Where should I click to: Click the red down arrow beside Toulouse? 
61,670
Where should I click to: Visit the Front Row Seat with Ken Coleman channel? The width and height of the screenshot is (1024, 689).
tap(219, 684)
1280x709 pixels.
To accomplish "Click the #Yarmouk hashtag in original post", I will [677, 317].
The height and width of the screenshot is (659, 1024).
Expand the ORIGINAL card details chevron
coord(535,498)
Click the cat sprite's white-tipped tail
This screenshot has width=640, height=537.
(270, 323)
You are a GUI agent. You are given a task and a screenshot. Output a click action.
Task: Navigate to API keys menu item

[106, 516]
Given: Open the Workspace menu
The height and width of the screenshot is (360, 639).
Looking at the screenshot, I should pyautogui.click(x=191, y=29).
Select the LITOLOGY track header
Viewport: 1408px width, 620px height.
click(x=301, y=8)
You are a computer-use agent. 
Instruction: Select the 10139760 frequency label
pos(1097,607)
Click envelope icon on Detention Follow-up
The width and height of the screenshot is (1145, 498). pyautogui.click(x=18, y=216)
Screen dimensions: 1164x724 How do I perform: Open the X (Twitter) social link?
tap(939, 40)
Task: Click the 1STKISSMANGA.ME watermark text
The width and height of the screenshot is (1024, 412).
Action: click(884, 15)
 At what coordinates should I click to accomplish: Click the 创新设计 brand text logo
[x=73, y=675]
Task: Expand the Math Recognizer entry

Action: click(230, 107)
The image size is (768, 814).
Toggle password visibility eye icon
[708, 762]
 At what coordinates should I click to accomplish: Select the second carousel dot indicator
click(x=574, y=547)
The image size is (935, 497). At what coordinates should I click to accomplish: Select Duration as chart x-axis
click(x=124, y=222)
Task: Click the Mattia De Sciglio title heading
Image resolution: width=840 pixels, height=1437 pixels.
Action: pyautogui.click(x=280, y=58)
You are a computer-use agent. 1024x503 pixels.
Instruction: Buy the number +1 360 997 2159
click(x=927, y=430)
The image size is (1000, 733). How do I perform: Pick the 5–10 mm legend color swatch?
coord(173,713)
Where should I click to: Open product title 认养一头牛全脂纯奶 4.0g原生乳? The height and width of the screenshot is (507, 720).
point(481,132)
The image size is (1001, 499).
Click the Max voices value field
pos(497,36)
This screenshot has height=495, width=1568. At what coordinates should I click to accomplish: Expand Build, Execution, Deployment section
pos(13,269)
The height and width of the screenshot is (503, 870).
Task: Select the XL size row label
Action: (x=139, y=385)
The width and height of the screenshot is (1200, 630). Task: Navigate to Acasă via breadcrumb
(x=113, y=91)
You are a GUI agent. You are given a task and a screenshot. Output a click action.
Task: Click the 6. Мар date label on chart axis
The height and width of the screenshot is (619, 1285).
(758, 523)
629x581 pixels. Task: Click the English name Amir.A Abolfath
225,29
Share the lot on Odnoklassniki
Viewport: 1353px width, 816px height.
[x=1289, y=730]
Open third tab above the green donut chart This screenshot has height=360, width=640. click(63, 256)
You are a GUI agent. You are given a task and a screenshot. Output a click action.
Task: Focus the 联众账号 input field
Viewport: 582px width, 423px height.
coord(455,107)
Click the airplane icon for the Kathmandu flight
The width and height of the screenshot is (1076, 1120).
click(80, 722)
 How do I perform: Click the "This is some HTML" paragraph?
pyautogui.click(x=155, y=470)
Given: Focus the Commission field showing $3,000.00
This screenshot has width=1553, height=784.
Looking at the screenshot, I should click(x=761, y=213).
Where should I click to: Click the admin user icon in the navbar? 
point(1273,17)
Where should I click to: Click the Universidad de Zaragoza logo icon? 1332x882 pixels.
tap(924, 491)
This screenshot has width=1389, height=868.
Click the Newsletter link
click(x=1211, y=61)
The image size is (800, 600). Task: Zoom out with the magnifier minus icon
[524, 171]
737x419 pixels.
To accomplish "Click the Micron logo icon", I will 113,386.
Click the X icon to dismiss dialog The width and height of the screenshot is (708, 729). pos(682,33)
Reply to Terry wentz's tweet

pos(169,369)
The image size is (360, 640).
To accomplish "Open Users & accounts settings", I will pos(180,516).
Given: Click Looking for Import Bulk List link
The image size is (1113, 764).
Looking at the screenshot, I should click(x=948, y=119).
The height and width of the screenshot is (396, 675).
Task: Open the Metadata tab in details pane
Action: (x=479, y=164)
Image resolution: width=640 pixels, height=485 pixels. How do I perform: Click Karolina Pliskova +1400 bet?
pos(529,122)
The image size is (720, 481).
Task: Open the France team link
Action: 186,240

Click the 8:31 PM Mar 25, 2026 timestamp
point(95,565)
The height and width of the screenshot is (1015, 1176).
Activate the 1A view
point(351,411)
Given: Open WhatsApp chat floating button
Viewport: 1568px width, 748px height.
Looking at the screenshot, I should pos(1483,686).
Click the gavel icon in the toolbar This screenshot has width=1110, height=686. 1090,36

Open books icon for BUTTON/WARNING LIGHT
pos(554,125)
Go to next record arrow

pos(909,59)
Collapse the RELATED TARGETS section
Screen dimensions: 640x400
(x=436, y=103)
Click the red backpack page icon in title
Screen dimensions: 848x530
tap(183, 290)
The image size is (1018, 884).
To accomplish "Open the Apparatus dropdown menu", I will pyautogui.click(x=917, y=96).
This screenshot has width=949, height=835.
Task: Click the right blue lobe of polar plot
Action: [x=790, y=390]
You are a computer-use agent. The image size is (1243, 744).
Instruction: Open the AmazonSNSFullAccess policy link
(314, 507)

Your task: Take the first line of the material above as the start and the line that contains "You are a computer-use agent. 1024x503" as the end. Output only that span, every line exactly as it stands.

Answer section:
Where should I click to: Click the red down arrow beside Toulouse? 
61,670
Where should I click to: Visit the Front Row Seat with Ken Coleman channel? The width and height of the screenshot is (1024, 689).
tap(219, 684)
1280x709 pixels.
To accomplish "Click the #Yarmouk hashtag in original post", I will [677, 317].
The height and width of the screenshot is (659, 1024).
Expand the ORIGINAL card details chevron
coord(535,498)
Click the cat sprite's white-tipped tail
This screenshot has width=640, height=537.
(270, 323)
You are a GUI agent. You are given a task and a screenshot. Output a click action.
Task: Navigate to API keys menu item

[106, 516]
Given: Open the Workspace menu
The height and width of the screenshot is (360, 639).
Looking at the screenshot, I should pyautogui.click(x=191, y=29).
Select the LITOLOGY track header
Viewport: 1408px width, 620px height.
click(x=301, y=8)
You are a computer-use agent. 
Instruction: Select the 10139760 frequency label
pos(1097,607)
Click envelope icon on Detention Follow-up
The width and height of the screenshot is (1145, 498). pyautogui.click(x=18, y=216)
Screen dimensions: 1164x724 How do I perform: Open the X (Twitter) social link?
tap(939, 40)
Task: Click the 1STKISSMANGA.ME watermark text
The width and height of the screenshot is (1024, 412).
Action: click(884, 15)
 At what coordinates should I click to accomplish: Click the 创新设计 brand text logo
[x=73, y=675]
Task: Expand the Math Recognizer entry

Action: click(230, 107)
The image size is (768, 814).
Toggle password visibility eye icon
[708, 762]
 At what coordinates should I click to accomplish: Select the second carousel dot indicator
click(x=574, y=547)
The image size is (935, 497). At what coordinates should I click to accomplish: Select Duration as chart x-axis
click(x=124, y=222)
Task: Click the Mattia De Sciglio title heading
Image resolution: width=840 pixels, height=1437 pixels.
Action: pyautogui.click(x=280, y=58)
You are a computer-use agent. 1024x503 pixels.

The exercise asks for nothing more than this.